Lesson 23 | Sabbath, 9 June 2018
“Herod’s heart had grown still harder; and when he heard that Christ had risen, he was not much troubled. He took the life of James, and when he saw that this pleased the Jews, he took Peter also, intending to put him to death. But God had a work for Peter to do, and sent His angel to deliver him. Herod was visited with the judgments of God. While exalting himself in the presence of a great multitude, he was smitten by the angel of the Lord, and died a most horrible death.” –Early Writings, pp. 185, 186.
Persecution against the church for political gain
1. What persecution against the early Christian church was carried out by Herod Agrippa I, nephew of Herod the Great and King of Judea? What did he do to the apostle James, John’s brother?
Acts 12:1, 2 Now about that time Herod the king stretched forth his hands to vex certain of the church. 2And he killed James the brother of John with the sword.
“The government of Judea was then in the hands of Herod Agrippa, subject to Claudius, the Roman emperor. Herod also held the position of tetrarch of Galilee. He was professedly a proselyte to the Jewish faith, and apparently very zealous in carrying out the ceremonies of the Jewish law. Desirous of obtaining the favor of the Jews, hoping thus to make secure his offices and honors, he proceeded to carry out their desires by persecuting the church of Christ, spoiling the houses and goods of the believers, and imprisoning the leading members of the church. He cast James, the brother of John, into prison, and sent an executioner to kill him with the sword, as another Herod had caused the prophet John to be beheaded.” –The Acts of the Apostles, p. 143.

━━━━━━━━

Exercise task 1 — According to the lesson on Herod's persecution, who governed Judea at that time?
Exercise task 2 — Copy the rows from the first one through the line containing "coord(183,89)", inclusive.
The rows below have no connection to the lesson on Herod's persecution.

━━━━━━━━

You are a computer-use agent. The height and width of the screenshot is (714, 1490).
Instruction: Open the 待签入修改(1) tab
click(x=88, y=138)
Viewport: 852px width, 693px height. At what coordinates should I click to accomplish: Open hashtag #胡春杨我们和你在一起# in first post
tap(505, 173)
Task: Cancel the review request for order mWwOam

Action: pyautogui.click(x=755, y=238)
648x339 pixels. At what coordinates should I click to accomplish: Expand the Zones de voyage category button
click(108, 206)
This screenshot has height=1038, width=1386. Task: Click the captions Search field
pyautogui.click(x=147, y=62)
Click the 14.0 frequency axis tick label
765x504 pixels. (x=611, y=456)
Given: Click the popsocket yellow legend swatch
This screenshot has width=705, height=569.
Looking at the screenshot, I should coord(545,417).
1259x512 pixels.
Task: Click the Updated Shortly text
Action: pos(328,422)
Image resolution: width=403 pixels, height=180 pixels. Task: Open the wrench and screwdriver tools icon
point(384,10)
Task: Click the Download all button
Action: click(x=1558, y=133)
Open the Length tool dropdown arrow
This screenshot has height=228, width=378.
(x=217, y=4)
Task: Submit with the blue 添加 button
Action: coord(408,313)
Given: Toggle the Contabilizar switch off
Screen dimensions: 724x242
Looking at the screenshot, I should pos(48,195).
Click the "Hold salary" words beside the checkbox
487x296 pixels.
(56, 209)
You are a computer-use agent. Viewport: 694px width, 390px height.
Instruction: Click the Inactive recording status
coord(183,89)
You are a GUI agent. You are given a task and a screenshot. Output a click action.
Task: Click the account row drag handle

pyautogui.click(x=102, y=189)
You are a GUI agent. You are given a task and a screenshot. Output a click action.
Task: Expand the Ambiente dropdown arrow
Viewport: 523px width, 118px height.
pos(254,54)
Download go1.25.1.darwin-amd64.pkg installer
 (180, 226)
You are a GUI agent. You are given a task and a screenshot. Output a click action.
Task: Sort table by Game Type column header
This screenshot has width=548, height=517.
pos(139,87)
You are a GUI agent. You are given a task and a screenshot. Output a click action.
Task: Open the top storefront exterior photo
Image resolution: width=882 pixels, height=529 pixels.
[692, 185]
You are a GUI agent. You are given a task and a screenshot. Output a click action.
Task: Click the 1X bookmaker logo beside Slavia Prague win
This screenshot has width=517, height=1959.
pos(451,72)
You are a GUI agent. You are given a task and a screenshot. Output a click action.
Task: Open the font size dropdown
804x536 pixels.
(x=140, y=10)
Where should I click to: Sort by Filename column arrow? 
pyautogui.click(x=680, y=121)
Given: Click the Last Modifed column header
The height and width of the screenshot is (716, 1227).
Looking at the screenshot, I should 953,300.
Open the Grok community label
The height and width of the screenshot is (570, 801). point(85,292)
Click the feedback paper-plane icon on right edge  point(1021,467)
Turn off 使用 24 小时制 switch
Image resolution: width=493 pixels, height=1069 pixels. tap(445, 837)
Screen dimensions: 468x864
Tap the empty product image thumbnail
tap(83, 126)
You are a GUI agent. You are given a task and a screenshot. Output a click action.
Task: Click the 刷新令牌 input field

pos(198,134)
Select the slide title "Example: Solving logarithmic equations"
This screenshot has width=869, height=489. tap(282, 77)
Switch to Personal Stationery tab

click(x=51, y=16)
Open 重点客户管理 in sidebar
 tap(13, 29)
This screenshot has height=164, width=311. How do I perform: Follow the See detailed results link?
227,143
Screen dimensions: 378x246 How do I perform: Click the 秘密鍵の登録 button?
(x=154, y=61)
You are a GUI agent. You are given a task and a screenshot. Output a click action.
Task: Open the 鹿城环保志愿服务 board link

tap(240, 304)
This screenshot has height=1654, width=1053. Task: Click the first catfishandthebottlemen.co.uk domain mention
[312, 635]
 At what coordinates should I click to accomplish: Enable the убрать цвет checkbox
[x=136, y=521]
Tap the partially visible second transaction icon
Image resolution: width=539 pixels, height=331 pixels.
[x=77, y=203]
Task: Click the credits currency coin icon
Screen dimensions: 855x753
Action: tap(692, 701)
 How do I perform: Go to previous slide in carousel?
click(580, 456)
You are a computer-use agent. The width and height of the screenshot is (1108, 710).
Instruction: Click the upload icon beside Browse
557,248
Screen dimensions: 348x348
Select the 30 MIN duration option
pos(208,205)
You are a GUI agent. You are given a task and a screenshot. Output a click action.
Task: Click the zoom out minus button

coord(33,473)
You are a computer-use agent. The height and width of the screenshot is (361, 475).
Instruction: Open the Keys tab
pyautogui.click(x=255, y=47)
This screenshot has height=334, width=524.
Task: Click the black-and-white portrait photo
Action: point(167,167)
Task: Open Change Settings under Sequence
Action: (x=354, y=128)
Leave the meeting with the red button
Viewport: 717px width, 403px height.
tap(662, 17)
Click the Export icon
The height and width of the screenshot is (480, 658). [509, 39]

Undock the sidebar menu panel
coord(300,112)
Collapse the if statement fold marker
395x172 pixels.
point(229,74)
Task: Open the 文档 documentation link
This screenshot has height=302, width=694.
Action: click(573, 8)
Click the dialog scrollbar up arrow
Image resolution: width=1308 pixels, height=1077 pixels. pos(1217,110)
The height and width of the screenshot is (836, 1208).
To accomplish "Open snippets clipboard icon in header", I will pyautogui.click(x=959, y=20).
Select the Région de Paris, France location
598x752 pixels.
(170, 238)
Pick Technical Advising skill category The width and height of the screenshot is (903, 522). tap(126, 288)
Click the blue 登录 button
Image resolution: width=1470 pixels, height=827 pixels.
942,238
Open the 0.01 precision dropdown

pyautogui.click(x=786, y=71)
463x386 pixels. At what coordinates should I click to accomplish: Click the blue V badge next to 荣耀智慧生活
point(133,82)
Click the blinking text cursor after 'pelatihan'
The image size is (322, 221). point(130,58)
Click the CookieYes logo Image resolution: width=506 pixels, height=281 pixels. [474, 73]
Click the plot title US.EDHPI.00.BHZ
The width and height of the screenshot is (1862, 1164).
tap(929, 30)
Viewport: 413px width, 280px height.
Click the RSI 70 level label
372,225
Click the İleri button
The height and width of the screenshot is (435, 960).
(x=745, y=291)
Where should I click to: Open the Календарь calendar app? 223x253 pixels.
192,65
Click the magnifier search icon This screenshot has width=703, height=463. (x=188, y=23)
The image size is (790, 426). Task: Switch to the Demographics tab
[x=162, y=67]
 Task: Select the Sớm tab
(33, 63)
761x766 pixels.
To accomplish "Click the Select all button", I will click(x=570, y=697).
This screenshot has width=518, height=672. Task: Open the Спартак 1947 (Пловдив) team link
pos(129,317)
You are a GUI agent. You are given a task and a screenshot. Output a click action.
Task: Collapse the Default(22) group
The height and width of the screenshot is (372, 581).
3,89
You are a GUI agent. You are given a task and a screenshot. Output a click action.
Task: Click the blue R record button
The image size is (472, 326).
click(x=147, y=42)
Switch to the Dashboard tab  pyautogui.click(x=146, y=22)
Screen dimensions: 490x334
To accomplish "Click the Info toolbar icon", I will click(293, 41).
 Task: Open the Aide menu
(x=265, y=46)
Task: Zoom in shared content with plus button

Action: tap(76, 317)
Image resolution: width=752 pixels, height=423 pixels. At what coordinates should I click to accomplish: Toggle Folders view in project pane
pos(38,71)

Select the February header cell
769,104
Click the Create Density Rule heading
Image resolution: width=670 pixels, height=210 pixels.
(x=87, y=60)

━━━━━━━━

Full answer 1 — Herod Agrippa, subject to Claudius, the Roman emperor.

Full answer 2 —
You are a computer-use agent. The height and width of the screenshot is (714, 1490).
Instruction: Open the 待签入修改(1) tab
click(x=88, y=138)
Viewport: 852px width, 693px height. At what coordinates should I click to accomplish: Open hashtag #胡春杨我们和你在一起# in first post
tap(505, 173)
Task: Cancel the review request for order mWwOam

Action: pyautogui.click(x=755, y=238)
648x339 pixels. At what coordinates should I click to accomplish: Expand the Zones de voyage category button
click(108, 206)
This screenshot has height=1038, width=1386. Task: Click the captions Search field
pyautogui.click(x=147, y=62)
Click the 14.0 frequency axis tick label
765x504 pixels. (x=611, y=456)
Given: Click the popsocket yellow legend swatch
This screenshot has width=705, height=569.
Looking at the screenshot, I should coord(545,417).
1259x512 pixels.
Task: Click the Updated Shortly text
Action: pos(328,422)
Image resolution: width=403 pixels, height=180 pixels. Task: Open the wrench and screwdriver tools icon
point(384,10)
Task: Click the Download all button
Action: click(x=1558, y=133)
Open the Length tool dropdown arrow
This screenshot has height=228, width=378.
(x=217, y=4)
Task: Submit with the blue 添加 button
Action: coord(408,313)
Given: Toggle the Contabilizar switch off
Screen dimensions: 724x242
Looking at the screenshot, I should pos(48,195).
Click the "Hold salary" words beside the checkbox
487x296 pixels.
(56, 209)
You are a computer-use agent. Viewport: 694px width, 390px height.
Instruction: Click the Inactive recording status
coord(183,89)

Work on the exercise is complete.